Questions on the form included asking for the stage and real names, addresses and phone numbers of all performers, as well as questions about the ethnicity of the audience. Questions concerning the music styles being performed had ‘bashment, R&B, Garage’ given as possible answers.

The form was designed so that the Met police could monitor safety, and make recommendations for higher risk events. However, as journalist Dan Hancox puts it in this Guardian article from 2009, ‘the problem is that the Met are lone arbiters of what kind of music is high risk.’

Opposition to form 696

There were many objections to the form from musicians, promoters, bands and the Equality and Human Rights commission.

In 2008 former Undertones singer and head of the organisation UK Music Feargal Sharkey, gave evidence to the Department for Culture Media and Sport on the discriminatory nature of the form, particularly in its targeting of music styles favoured by Black and Asian teenagers.

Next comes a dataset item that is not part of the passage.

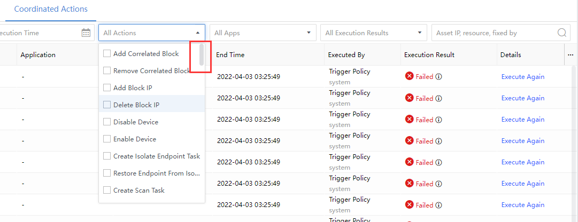The height and width of the screenshot is (222, 578).
Task: Expand the All Apps filter dropdown
Action: (x=262, y=33)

In 2009 the form was changed again, so that questions regarding the telephone numbers of acts, the music styles being performed and the ethnicities of the audience were removed.

However the form itself remained in place, as did the intrinsic problems with it.

Removal of form 696

In 2017 the form was completely scrapped by London Mayor Sadiq Khan.

At the same time it was found that similar forms were being used in other police forces around the country, including in Leicestershire, West Yorkshire and Hertfordshire.

In place of form 696 the Met police introduced a ‘voluntary partnership approach’ for venues and promoters, hoping that venues willingly sharing information would allow them to keep people safe.

Lead image: Lex Amor performing at the Balamii bandstand concerts at the Horniman, taken by Ray Amoah.